Güncelleme Tarihi:
Konya’nın Taşkent İlçesi’ne bağlı Balcılar Köyü’nde doğan Hasan Hüseyin Kahrıman, 6 yaşındayken şizofreni hastası olan babası tarafından köye 10 kilometre uzaklıktaki bir dağa tek başına bırakıldı. Dağda ilk geceyi tek başına geçiren oğlunun hayatta kaldığını gören baba, ertesi gün ona tavuk, horoz ve arı getirdi. Kahrıman, tavukların yumurtası ve avladığı hayvanlarla 15 yaşına kadar, hafta içi gittiği ilkokul dışında dağdan hiç ayrılmadı.
‘HASTALIĞINI SONRA ÖĞRENDİK’
Gazete Habertürk'ten Aykut Yılmaz'ın haberine göre o dönemde hiç arkadaşının olmadığını, hiçbir çocukla oyun oynamadığını söyleyen Kahrıman, “Biz 5 kardeşiz ve kardeşlerimin hepsi dağdan korkar. Babama ‘Beni neden buraya bırakıyorsun?’ dediğimde, ‘Çok cesaretli bir çocuk olacaksın’ derdi. Annem ‘Çocuğumu dağda bırakma’ derdi. Ama onu dinlemezdi. Babamın şizofreni hastası olduğunu sonradan öğrendik, 2 yıl önce de kaybettik” dedi.
Doğadaki hayvanlardan hem avlanma tekniklerini hem de soğuktan korunmanın yollarını öğrendiğini ifade eden Kahrıman, “Bir fare yuvasını sökünce yuvada ardıç kabukları buldum. Fare bunu yapmışsa, ardıç kabuklarının soğuktan koruyacağını düşündüm. Ardıç kabuklarını toplayıp içinde uyurdum” diye konuştu.
Kahrıman, en iyi arkadaşlarınınsa tilkiler olduğunu belirtti. Tilkileri beslerken zamanla kendilerine alıştırdığını kaydeden Kahrıman, beslediği tilkinin araba çarpması sonucu ölümüne çok üzüldüğünü anlattı.

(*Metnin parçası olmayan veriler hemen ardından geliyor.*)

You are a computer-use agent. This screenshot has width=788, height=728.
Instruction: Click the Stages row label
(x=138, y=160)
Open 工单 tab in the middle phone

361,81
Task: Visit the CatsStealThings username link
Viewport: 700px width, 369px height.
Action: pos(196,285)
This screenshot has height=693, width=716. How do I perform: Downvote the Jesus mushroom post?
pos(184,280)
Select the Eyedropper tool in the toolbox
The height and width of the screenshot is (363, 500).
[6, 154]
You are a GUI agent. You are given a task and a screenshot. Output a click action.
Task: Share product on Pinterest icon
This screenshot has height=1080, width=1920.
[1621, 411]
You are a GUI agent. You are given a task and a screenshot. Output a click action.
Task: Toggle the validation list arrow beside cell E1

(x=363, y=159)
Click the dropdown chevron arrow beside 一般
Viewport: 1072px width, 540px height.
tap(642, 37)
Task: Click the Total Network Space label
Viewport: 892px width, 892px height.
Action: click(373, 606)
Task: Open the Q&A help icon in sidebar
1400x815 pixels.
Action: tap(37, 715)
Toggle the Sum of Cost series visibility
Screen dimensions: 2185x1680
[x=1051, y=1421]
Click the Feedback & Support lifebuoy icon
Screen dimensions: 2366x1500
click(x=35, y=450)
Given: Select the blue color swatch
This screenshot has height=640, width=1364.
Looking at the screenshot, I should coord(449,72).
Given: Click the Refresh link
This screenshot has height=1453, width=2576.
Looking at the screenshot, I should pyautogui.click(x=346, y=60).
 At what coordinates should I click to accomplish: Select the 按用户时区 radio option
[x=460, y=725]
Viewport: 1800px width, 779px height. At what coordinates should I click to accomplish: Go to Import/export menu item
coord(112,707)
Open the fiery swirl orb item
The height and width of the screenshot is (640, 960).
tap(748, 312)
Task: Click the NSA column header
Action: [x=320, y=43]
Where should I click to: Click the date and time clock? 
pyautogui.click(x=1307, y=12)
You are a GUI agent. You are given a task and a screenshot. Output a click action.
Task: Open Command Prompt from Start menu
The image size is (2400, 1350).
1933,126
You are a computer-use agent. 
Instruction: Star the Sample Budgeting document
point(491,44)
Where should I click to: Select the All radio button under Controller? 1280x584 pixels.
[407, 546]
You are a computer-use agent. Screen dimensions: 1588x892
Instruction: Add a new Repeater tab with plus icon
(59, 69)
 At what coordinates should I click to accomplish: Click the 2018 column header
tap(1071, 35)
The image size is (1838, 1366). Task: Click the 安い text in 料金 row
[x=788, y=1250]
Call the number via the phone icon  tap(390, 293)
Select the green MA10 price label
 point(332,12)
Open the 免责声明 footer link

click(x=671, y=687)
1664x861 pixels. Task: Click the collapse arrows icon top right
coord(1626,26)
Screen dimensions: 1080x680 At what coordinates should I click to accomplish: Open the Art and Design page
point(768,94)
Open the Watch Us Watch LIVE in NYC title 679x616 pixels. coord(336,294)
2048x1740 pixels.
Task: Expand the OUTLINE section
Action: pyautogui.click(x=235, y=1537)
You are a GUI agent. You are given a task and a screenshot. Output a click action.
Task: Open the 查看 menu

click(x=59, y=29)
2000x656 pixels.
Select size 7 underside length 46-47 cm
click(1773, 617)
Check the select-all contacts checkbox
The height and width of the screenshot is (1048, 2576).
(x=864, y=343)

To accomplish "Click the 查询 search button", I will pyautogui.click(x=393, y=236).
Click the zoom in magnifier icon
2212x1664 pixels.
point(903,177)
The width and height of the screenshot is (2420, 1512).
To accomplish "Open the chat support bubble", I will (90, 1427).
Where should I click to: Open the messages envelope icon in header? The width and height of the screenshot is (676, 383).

‘KÖYLÜLER, ‘MESLEK EDİN’ DİYE UYARDI’
Köylülerin dağda tek başına yaşadığını, kışın ayak izlerinden öğrendiğini dile getiren Kahrıman, köylülerin kendisine, “Dağda tek başına hayat olmaz. Bir meslek edin” uyarısında bulunduğunu söyledi. Bunun üzerine 15 yaşında dağdan kopmak zorunda kaldığını vurgulayan Kahrıman, insanlara alışmasının zaman aldığını aktardı.
YILANI KURTARDI AVCILIĞI BIRAKTI
Rakımı 2 bin metrenin üzerindeki dağda yaşadığı dönemde hayvanları gözlemlediğini ve avlanma taktiklerini onlardan öğrendiğini belirten Kahrıman, 11 yaşına geldiğinde babasının kendisine tüfek getirdiğini de ifade etti. Tüfekle avlanıp bir süre öyle beslendiğini söyleyen Kahrıman, suya giren bir yılanı boğulmak üzereyken kurtardıktan sonra avlanmayı bıraktığını anlattı.
Şu an Hadim İlçesi’nde düzenli bir işte çalıştığını kaydeden Kahrıman, hafta sonlarını iple çektiğini dile getirdi. Kahrıman, “Dağda çok huzurluydum, dağa gitmeye ara verdiğim dönemde huzurum gitti. Nefes almakta zorlanıyordum. Şeker hastalığı çıktı. Tekrar dağa çıkmam gerektiğini düşündüm. Artık dağdan hiç vazgeçmiyorum” ifadesini kullandı.
VAHŞİ HAYVANLARA YEM BIRAKIYOR
Dağda elma yetiştiren Kahrıman, bu elmaları satmayarak kışın kuşların yemesi için bırakıyor. Kahrıman, vahşi hayvanları için su kaynaklarının çevresinde sulaklar yapıyor. Orman ve Su İşleri Bakanlığı’nın vahşi hayvanlar için yemleme çalışması yaptığı sahada, ulaşılamayan noktalara ise Kahrıman tek başına gidiyor ve hayvanlara yem bırakıyor. Kahrıman, bakanlığın tescillediği 2 bin yaşındaki ardıç ağacının gönüllü koruyuculuğunu da yapıyor.